Our feeding team is made up of both Occupational Therapists and Speech Language Pathologists who are trained in the SOS Approach to Feeding. The SOS (Sequential-Oral-Sensory) Approach to Feeding Program was developed by Dr. Kay Toomey and is used worldwide to treat feeding issues in infants, children, and adolescents. It is a transdisciplinary, holistic and family-centered program based on Dr. Toomey’s 30 years of clinical experience in treating children who struggle to eat. The SOS Approach to Feeding is an evidence based systematic desensitization program designed to address all underlying difficulties causing selective eating.

Picky eating is never a behavior problem. There is always a root cause to feeding difficulties, let us help you find those!

How do I know if my child needs feeding therapy?

Some signs your child might need feeding therapy are:

  • Poor weight gain and growth
  • Avoiding all foods of a certain texture or food group
  • Having less than 20 consistently eaten foods
  • History of feeding difficulties as an infant
  • Having trouble with chewing, choking, gagging, or vomiting during meal times
  • Mealtimes feel like a consistent struggle
  • Your child eats a food consistently and then suddenly drops it from their preferred food list
  • Your child requires brand or presentation specificity in order to eat

 

If my child needs feeding therapy, what might treatment look like?

Did you know there are actually 32 steps to eating?
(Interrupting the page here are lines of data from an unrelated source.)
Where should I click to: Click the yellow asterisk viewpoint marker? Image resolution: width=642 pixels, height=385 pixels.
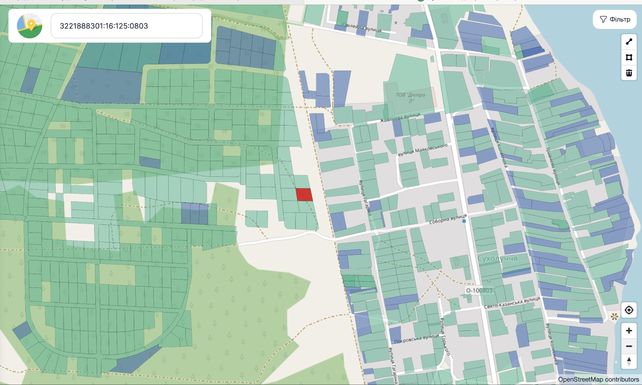614,316
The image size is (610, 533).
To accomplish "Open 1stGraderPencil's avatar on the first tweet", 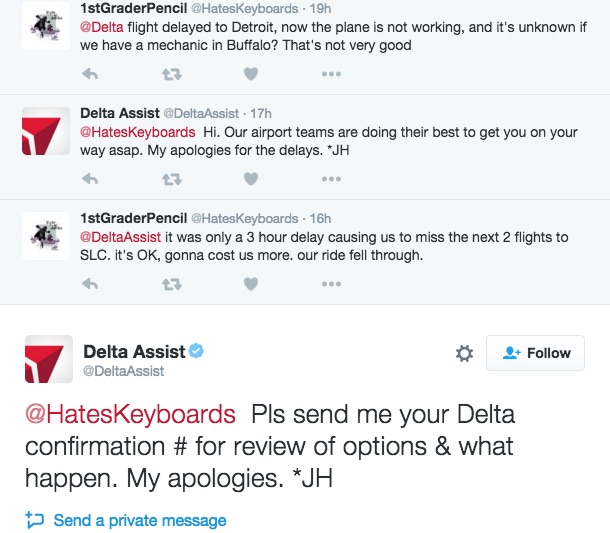I will [x=45, y=24].
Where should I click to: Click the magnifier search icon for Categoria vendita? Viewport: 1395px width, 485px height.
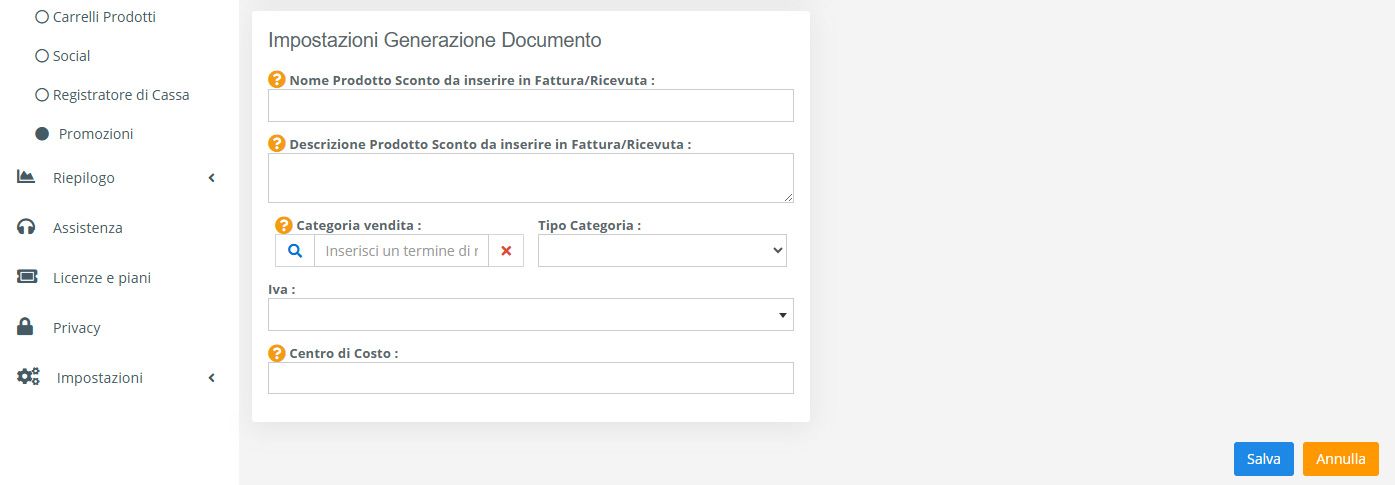pyautogui.click(x=295, y=251)
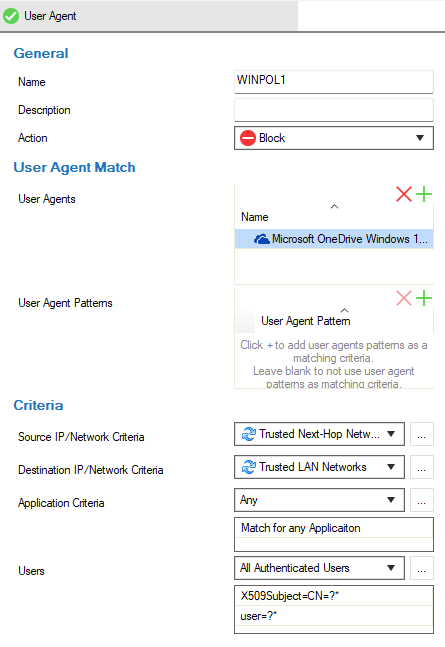Click the red Block icon in Action field
Image resolution: width=445 pixels, height=647 pixels.
(x=248, y=138)
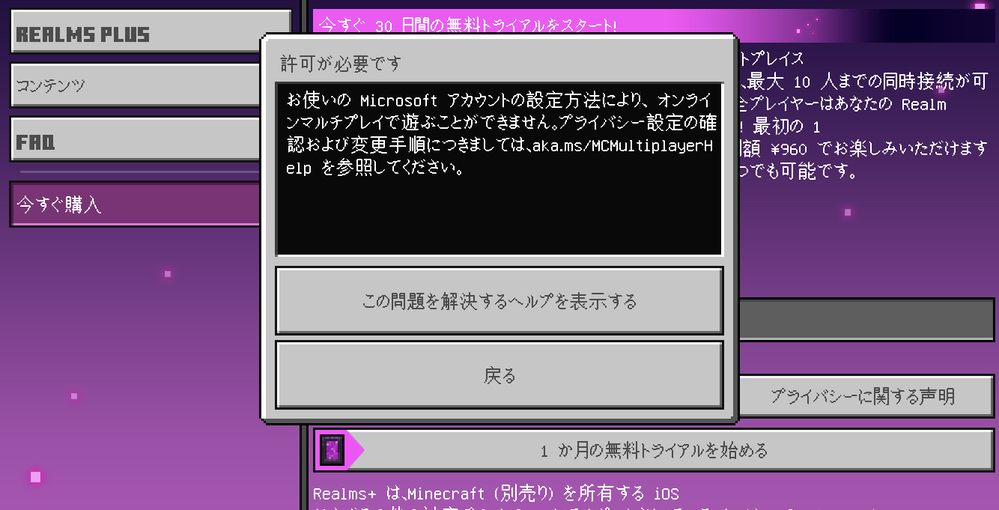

While we often think about eating as bite, chew, swallow, it is actually much more than that - eating is a very complex task! These 32 steps can be broken down into six areas: tolerating the sight of a new food, interacting with the food with utensils, tolerating the smell of a new food, tolerating touching the new food, and tolerating the taste of the new food. Only after your child is able to master the skills in these six areas will he/she be ready to actually consume the food! Your child’s therapist will design a plan called a food chain. A food chain is a carefully planned out sequence of foods that starts with something that is highly preferred by your child. Each subsequent food is changed slightly by one sensory aspect- either color, shape, texture, or flavor. Your child’s therapist will present them with each food from the food chain and help them to move through the 32 steps of eating. Your child’s therapist will also give you suggestions on how to change your mealtime environment at home to make mealtimes more successful and enjoyable.

Treatment will focus on increasing your child’s repertoire of foods. The goal of feeding therapy is not to get your child eating a specific food, but to get them to accept a variety of different foods.